**EXTRACT:**
+===+

The Aristarchus region is a familiar target for observers and imagers - it is a small area with a great concentration of diverse features. But I have seen lots of images - some superb - and additional ones typically don’t offer anything new. George, who has a playful approach to the Moon, here presents an exploration of the Aristarchus region that encourages us to look at it freshly. His original image has been made a negative, color enhanced, and color mapped in two different ways. The negative image shows more clearly than the original that the Aristarchus Plateau is domed up at its edges, and the false color image documents that it has a different hue than the variagated nearby maria. The spectrum image is a coarse mapping of intensity, and the fire image shows something but I am not sure what! Finally, the 3-D image remaps the brightness of pixels of the Aristarchus crater as height in an arbitrary X-Y-Z axis plot. You can see the small central peak, which is real, and a slope of the crater rim which I was unaware of. George did the 3-D mapping and some of the other transformations using a powerful free image processing program called ImageJ. I was impressed with this Java image processing program a number of years ago, and it has improved greatly since then. It has an active band of supporters who have contributed hundreds of plugins to allow many types and analysis and enhancements. Check it out.

+===+

**EXERCISE AIM:**
In the passage on the Aristarchus region, what does the negative image show more clearly than the original?

**PROVIDED DATA:**
+===+

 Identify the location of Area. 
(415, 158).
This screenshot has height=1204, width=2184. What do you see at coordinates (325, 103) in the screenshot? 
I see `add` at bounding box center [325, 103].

+===+

**FULL RESPONSE:**
That the Aristarchus Plateau is domed up at its edges.